Por outro lado, Teresa Surita, prefeita da capital e filiada à facção de Romero Jucá do MDB, atua de forma muito mais dúbia, mas reproduzindo na prática o padrão de atuação do governo estadual, e sua atuação acaba tendo grande destaque, já que mais de 60% da população de Roraima vive na capital do estado. A base política da prefeita tem muito mais vinculações com uma posição de centro, flertando por meio de redes sociais com certo progressismo, ao assumir uma imagem cool de mãe cuidadora e preocupada pessoalmente com a cidade e seus cidadãos. É a prefeita twitteira, com sua comunicação toda pensada para passar uma imagem que agrada certa juventude política local, chegando a emular uma posição de combate ao governo do estado, seus lastros e heranças políticas, além da sua atuação no combate ao coronavírus. As malsinações contra o governo nas redes são constantes e a propaganda oficial do município chegou a acusar o estado de não fazer o repasse de testes e de comprimidos de cloroquina, o que, segundo a Prefeitura, a deixaria de mãos atadas. A Prefeitura agiu mais rapidamente que o estado no fechamento do comércio, escolas e repartições públicas do município. Tal como o governo, também adiantou décimo terceiro salário dos servidores e tem pagado os salários alguns dias antes do vencimento do mês. Chegou a reorganizar o funcionamento de unidades básicas de tratamento, sem no entanto cobrir adequadamente a demanda da população, além de inaugurar leitos de cuidado intensivo infantis que se mostram apesar disso insuficientes, como destacado no início do texto.
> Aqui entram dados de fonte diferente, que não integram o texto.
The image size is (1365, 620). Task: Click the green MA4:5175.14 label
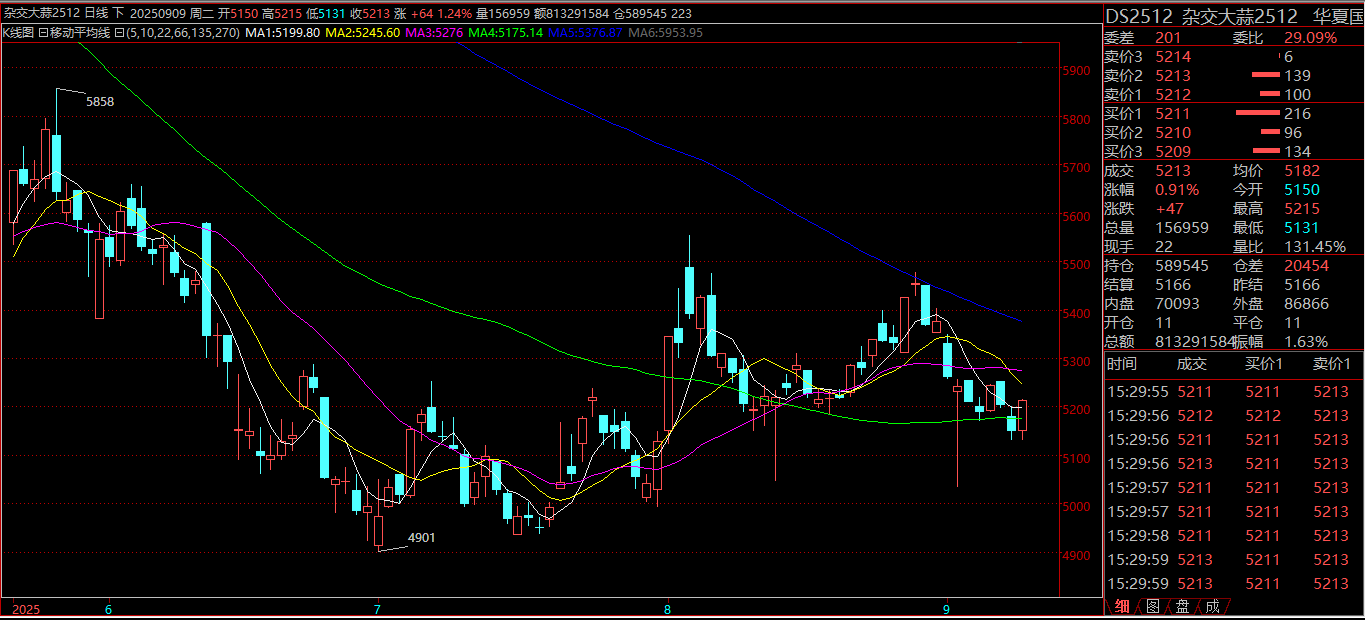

Contudo, também deixou o município, por mais de 15 dias no mês de junho, no que tem sido tratado localmente como o pico da infecção, sem nenhum tipo de teste para detecção do vírus na rede pública municipal. Depois de muito se esquivar da questão, atribuindo toda a culpa ao governo do estado, e na sequência de um forte ataque de vereadores e munícipes, a Prefeitura acabou adquirindo 50 mil testes rápidos, demonstrando que não fazer testes até aquele momento era somente um desejo de sua gestão, já que quando pressionada agiu sem maiores dificuldades. Apesar disso, logo na sequência apresentou um plano de reabertura das atividades econômicas do município, com a previsão de três fases que seriam aplicadas de 15 em 15 dias até a reabertura completa. Isto poderia ser interpretado muito mais como um desejo da prefeita, numa tentativa de afagar o público da outra ponta do espectro ideológico, já que a apresentação do plano declarou de forma um tanto vaga que estas medidas seriam aplicadas quando o número de casos de infecção e internações diminuíssem, sem apresentar estudos ou dados que avalizassem seus desejos.
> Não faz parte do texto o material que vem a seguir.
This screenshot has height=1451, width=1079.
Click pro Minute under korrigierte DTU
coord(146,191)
E é assim que chegamos a este triste fim, com a prefeita negando suas responsabilidades e empurrando a conta para o governador, que por sua vez nega o problema e tenta esconder os números. As pessoas, por sua vez, engolindo os engodos e negando a situação do presente, projetando por negligência um futuro distópico. Roraima tinha vantagens que nenhum outro lugar do Brasil tinha, mas deixou tudo escapar e hoje está afogado em letargia, vendo o número de casos e mortos aumentar a cada dia.

O artigo foi ilustrado com obras de Käthe Kollwitz (1867-1945).

4 COMENTÁRIOS

  1. O texto ficou excelente e fundamental para entendermos esse espaço que está sendo mais central do que se imagina para as políticas levadas em curso no Brasil hoje. Parabéns!

  2. é um cenário realmente desastroso, especialmente considerando que a atualização científica parece indicar que a transmissão da covid-19 ocorre pelo ar em lugares fechados.
    Este texto, somado a quase tudo o mais que tenho lido sobre o que ocorre no Brasil, me gera muitas dificuldades para entender o que alguns companheiros tem chamado de “consenso sanitário”. Vejo posições em disputa, gente querendo agradar dois lados ao mesmo tempo, medidas tímidas, contraditórias, titubeantes, e um enorme boicote de parte do presidente do país.

  3. Vejo hoje nas redes sociais que já existe data para a ativação do plano da prefeitura de Boa Vista para reabertura completa de tudo. Com alegados 4% de queda na taxa de contaminação, a data escolhida para implementar a primeira fase foi 20 de julho, a segunda fase no 5 de agosto e a terceira em 20 de agosto. Manipularam o tempo todo a quantidade de testes para agora ter um argumento, mesmo que muitíssimo frágil, para voltar ao plano deixar todos morrerem e que se lixem.